4) Increased susceptibility to environmental stressors due to a reduction in neural plasticity. The summation of causes 1-3 results in an impaired flexibility of the brain to alter the function of its neural networks to deal with changing internal or external circumstances. An example of this deficit may be encountered in the well-known problem that many neurosomatic patients have in making new memories. In order to encode a memory, a fragile neural network must be strengthened. This process may occur by augmenting secretion of glutamate from firing presynaptic neurons by secretion of a retrograde messenger, such as nitric oxide (NO) by the post-synaptic neuron. NO diffuses in a paracrine manner into firing neurons in the locality, enhancing glutamate secretion. If insufficient glutamate or NO is secreted, neural networks will not be appropriately reorganized (strengthened) and encoding will be fragile. Neurosomatic patients have an impairment in neural plasticity. Deficiency in the neurobiology of encoding is one example of this pervasive disorder. Thus the individual who is predisposed to develop a neurosomatic disorder may have neural network function dysregulated by overtaxing his capacity for neural plasticity. This concept relates to that of "allostatic load" and explains why most neurosomatic patients develop their illness in a milieu of increased environmental stressors of various types. An example of this propensity may be seen in the predilection of neurosomatic patients to become chronically symptomatic after an acute infection, which produces an increase in hypothalamic activity and a decrease in NE (Dunn 1993) (Watkins, Maier and Goehler, 1995), as do sustained attention, exercise, or orgasm, other activities which may produce or exacerbate symptomatology. Anesthetics with a prolonged emergence (waking up) time also may cause relapses, since emergence is associated with massive increases in hypothalamic NE secretion.
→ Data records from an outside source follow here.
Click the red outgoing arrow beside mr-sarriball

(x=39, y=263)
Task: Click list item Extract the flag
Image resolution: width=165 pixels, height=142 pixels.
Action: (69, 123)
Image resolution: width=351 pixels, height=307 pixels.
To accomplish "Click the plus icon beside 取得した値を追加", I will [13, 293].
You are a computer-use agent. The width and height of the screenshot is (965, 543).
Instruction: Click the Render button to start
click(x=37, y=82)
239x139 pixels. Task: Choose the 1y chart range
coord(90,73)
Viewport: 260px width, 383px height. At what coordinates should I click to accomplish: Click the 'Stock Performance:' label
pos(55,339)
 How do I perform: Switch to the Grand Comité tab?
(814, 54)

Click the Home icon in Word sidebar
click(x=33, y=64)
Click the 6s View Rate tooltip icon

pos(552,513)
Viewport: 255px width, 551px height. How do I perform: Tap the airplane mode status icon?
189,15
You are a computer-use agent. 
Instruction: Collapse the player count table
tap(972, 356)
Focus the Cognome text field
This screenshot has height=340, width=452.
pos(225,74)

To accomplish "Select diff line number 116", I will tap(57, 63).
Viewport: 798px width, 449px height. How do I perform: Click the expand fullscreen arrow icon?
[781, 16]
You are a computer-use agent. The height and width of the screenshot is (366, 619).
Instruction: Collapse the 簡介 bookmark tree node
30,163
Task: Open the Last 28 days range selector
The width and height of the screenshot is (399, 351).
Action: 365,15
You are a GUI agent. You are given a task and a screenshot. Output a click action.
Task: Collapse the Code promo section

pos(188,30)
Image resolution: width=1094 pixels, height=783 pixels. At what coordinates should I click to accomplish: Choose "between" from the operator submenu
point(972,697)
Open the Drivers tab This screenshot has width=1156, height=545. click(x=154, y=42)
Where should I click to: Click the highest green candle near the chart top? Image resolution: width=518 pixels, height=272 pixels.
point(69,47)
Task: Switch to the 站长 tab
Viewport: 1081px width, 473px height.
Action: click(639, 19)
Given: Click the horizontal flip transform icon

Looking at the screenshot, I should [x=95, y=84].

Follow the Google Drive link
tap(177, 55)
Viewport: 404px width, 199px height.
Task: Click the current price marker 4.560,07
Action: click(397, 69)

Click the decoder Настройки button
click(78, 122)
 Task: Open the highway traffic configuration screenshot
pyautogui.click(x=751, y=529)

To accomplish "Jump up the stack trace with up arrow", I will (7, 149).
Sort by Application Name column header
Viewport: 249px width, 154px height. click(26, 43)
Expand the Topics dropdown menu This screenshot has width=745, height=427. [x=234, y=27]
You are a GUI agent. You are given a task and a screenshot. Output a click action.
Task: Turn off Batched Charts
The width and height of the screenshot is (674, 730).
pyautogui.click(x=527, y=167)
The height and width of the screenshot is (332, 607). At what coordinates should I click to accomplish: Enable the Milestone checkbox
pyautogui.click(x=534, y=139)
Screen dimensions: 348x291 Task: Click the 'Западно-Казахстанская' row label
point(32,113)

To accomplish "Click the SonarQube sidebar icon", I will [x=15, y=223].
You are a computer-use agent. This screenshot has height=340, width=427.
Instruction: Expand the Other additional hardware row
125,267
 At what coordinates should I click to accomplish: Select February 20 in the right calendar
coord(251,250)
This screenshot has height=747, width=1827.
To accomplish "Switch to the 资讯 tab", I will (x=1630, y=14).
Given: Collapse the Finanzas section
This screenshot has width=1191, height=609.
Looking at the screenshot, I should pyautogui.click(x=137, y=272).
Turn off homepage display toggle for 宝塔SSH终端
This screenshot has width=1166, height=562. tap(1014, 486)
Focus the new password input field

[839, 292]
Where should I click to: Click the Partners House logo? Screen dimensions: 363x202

Humans, like animals in which these experiments have been done more rigorously, respond to medications almost idiosyncratically, since everyone´s brain is different. Animal research has highlighted the genetic, or "strain" differences among species to explain the marked variability in medication response. The same medication can make one patient alert and pain-free, have no effect in a second, and exacerbate all the symptoms of a third. All rapidly effective medications cause an acute reduction in global cerebral blood flow which appears to be a result of increased secretion of NE and DA by many different functional neuroanatomic routs. I have demonstrated these immediate results of treatment on cerebral blood flow in Betrayal by the Brain (1996. New York, Haworth Medical Press) and Tuning the Brain (2000. New York, Haworth Medical Press). These changes also represent an immediate reconfiguration of neural networks.

A forty-eight-year-old married male Caucasian psychiatrist had not been able to work for two years due to exhaustion, exertional intolerance, diffuse pain, non-restorative sleep, hypersomnia, and markedly impaired short-term memory. He had tried many pharmacologic treatment modalities prior to seeing me, and had also been psychoanalyzed. He was quite depressed about his somatic symptoms, but also had an apparent unresolved grief reaction about the death of his mother ten years previously. When he recollected this event, in the office with me, he would begin to cry.

He had an immediate complete remission of all somatic symptoms after 400 mg of Gabapentin (Neurontin). I asked again to recall the death of his mother. He did so, and experienced an appropriate sense of loss, but none of the behavioral manifestations of severe sadness exhibited an hour previously. He reported that his cognitions about her death were profoundly altered, "Everyone dies, even those you love."

REFERENCES.

Dunn AJ (1993). Role of cytokines in infection-induced stress Ann NY Acad Sci 697:189-202.

Watkins LR, Maier SF, Goehler LE (1995). Immune activation: the role of pro-inflammatory cytokines in inflammation, illness responses, and pathological pain states. Pain 63: 289-302.

Pallanti S, Quercioli L, Pazzagli A, Rossi A, Dell´Osso L, Pini S, Cassano GB (1999). Awareness of illness and subjective experience of cognitive complaints in patients with bipolar I and bipolar II disorder. Am J Psychiatry 156: 1094-1096.